(Element and text location data)
════════════════
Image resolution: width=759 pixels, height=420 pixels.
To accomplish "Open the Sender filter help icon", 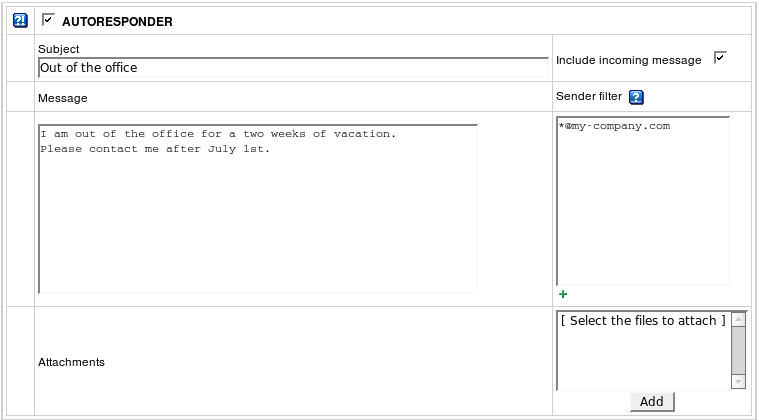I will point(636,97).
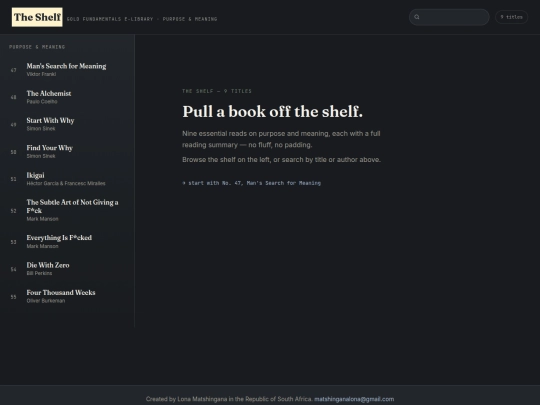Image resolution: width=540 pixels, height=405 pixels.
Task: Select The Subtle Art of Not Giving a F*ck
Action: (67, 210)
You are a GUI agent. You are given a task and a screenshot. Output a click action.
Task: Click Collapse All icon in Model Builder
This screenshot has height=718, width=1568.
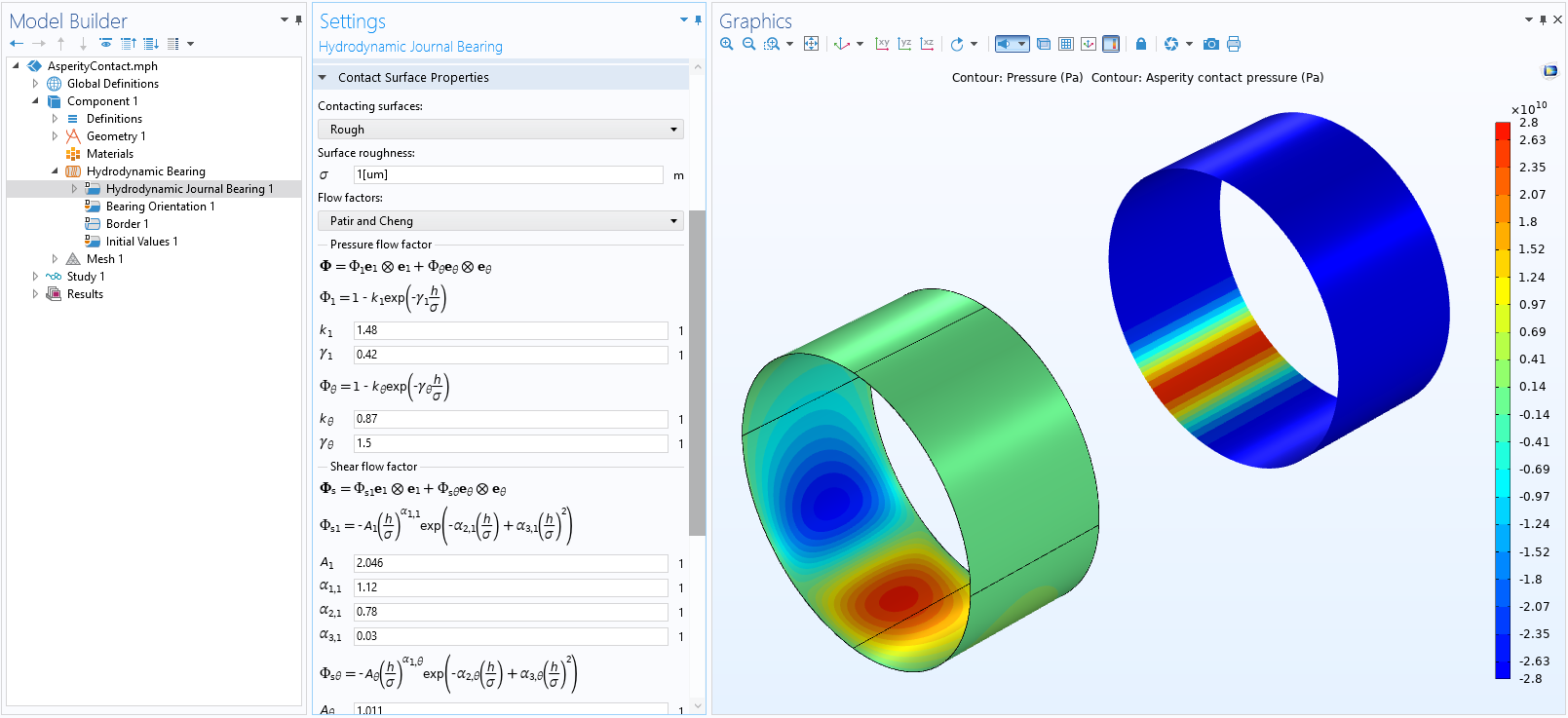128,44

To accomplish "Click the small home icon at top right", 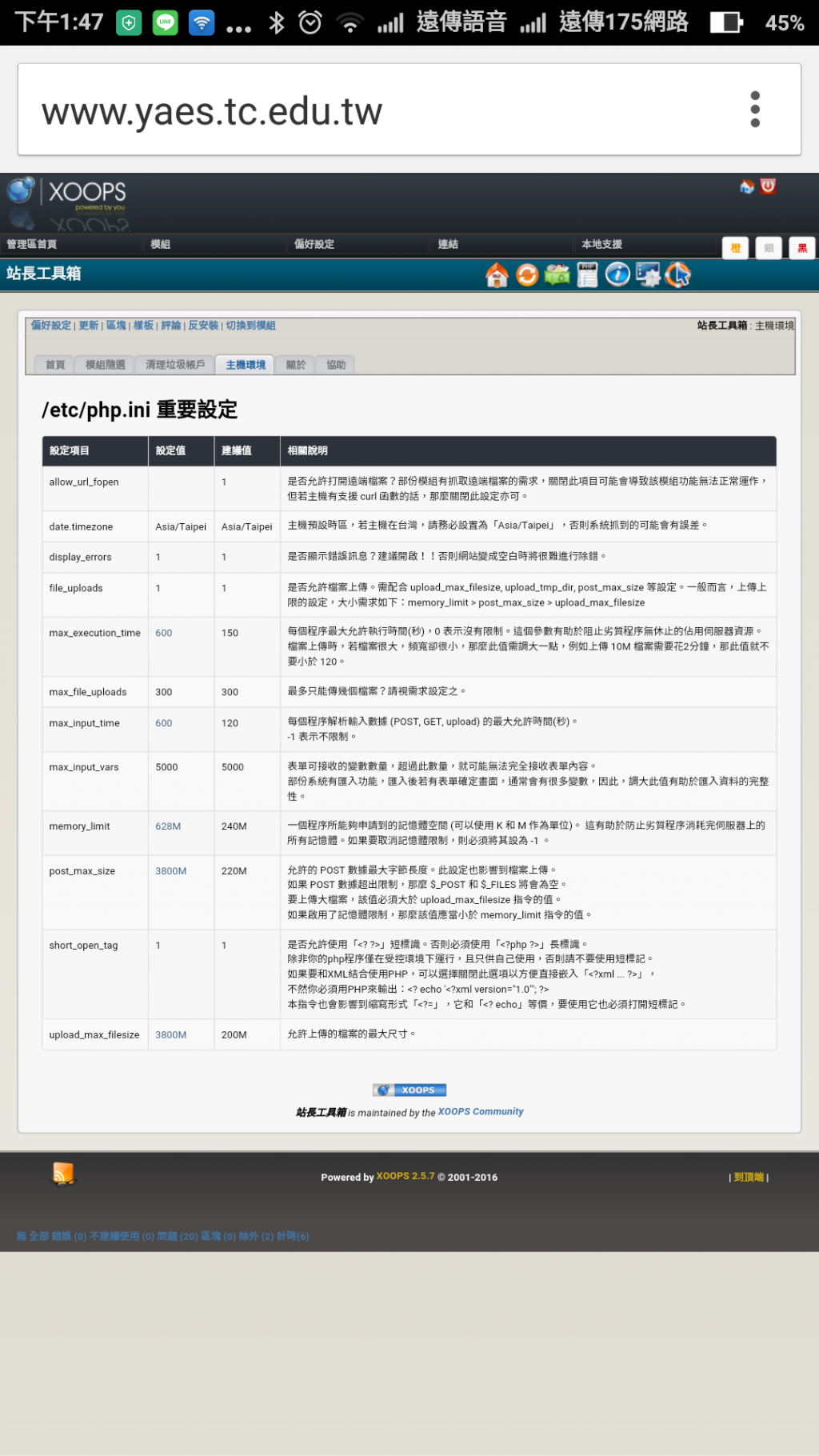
════════════════
▶ REQUEST:
Rewrite the listing above, starting at the line that contains "You are a GUI" and ending at the end of the listing, with every coordinate in the answers offset by 136. Leave the pictures out.

▶ RESULT FOR THIS TASK:
You are a GUI agent. You are given a task and a screenshot. Output a click action.
Task: Click Collapse All icon in Model Builder
This screenshot has height=718, width=1568.
264,180

To accomplish "Click the small home icon at top right", 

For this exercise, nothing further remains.